### MATERIAL FOR THIS EXERCISE
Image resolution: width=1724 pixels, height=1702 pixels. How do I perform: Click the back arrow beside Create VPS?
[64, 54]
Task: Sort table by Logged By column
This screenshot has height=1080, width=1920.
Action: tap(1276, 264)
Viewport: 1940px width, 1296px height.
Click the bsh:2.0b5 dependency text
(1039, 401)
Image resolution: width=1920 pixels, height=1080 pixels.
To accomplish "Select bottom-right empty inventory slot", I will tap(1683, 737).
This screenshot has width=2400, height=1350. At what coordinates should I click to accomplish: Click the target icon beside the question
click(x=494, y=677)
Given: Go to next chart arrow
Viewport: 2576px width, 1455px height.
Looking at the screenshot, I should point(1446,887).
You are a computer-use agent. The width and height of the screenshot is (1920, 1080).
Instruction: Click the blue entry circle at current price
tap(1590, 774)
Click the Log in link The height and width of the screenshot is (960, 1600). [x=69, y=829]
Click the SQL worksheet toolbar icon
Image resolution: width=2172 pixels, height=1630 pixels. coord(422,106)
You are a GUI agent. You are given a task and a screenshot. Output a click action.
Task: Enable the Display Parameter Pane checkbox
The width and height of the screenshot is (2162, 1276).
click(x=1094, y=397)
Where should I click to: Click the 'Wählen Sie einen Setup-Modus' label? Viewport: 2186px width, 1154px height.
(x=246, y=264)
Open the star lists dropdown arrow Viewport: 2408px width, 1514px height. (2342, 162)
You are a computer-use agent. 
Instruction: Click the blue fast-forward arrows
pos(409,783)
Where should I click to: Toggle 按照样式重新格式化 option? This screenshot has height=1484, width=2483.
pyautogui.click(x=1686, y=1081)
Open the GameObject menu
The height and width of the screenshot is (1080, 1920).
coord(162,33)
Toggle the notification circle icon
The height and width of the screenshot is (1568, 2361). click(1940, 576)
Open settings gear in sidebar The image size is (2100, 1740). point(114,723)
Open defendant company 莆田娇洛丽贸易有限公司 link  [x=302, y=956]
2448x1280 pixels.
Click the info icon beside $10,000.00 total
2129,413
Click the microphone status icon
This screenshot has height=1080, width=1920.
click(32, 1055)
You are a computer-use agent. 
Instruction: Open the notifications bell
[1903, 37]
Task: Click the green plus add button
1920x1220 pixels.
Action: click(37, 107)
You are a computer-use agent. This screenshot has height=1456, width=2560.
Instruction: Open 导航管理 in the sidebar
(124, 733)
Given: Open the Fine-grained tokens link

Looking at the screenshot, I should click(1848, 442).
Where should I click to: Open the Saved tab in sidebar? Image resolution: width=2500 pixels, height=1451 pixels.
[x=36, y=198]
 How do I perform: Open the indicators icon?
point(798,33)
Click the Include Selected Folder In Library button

### REQUIRED WORK
Your answer should be one number, the count of lines above that hold "computer".

### RESPONSE BOX
4